GOAL OF THE EXERCISE ::
Repeat exactly every line that comes at or after the line containing "The width and", through the end of the entries below.
___ EXERCISE INPUT ___
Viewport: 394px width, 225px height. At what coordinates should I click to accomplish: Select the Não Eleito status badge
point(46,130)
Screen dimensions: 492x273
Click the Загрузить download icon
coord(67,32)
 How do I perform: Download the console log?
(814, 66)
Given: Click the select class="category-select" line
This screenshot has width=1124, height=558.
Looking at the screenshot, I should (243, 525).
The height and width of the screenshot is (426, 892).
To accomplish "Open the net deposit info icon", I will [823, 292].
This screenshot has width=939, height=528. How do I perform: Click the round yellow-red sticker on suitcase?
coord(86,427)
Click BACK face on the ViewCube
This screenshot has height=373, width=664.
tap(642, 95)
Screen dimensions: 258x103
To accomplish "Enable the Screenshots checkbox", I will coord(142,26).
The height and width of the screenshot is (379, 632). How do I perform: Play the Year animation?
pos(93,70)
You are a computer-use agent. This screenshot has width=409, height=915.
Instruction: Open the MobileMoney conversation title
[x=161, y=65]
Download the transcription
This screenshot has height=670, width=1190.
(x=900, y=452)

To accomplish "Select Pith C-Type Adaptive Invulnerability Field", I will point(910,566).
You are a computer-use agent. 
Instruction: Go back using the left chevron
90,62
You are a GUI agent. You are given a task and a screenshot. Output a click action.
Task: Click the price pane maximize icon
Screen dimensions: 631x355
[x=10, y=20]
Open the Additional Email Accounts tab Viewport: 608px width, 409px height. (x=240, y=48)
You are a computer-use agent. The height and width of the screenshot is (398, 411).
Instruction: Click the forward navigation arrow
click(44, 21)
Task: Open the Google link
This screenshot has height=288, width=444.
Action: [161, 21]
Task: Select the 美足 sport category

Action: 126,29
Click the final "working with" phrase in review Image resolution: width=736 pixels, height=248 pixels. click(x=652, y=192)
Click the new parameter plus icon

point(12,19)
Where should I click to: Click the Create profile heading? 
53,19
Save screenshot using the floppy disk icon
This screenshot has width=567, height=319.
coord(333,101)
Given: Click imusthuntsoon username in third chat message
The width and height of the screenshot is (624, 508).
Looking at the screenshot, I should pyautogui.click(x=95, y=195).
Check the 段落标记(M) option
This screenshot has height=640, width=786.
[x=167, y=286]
___
RESPONSE TO THIS EXERCISE ::
The width and height of the screenshot is (624, 508).
Looking at the screenshot, I should pyautogui.click(x=95, y=195).
Check the 段落标记(M) option
This screenshot has height=640, width=786.
[x=167, y=286]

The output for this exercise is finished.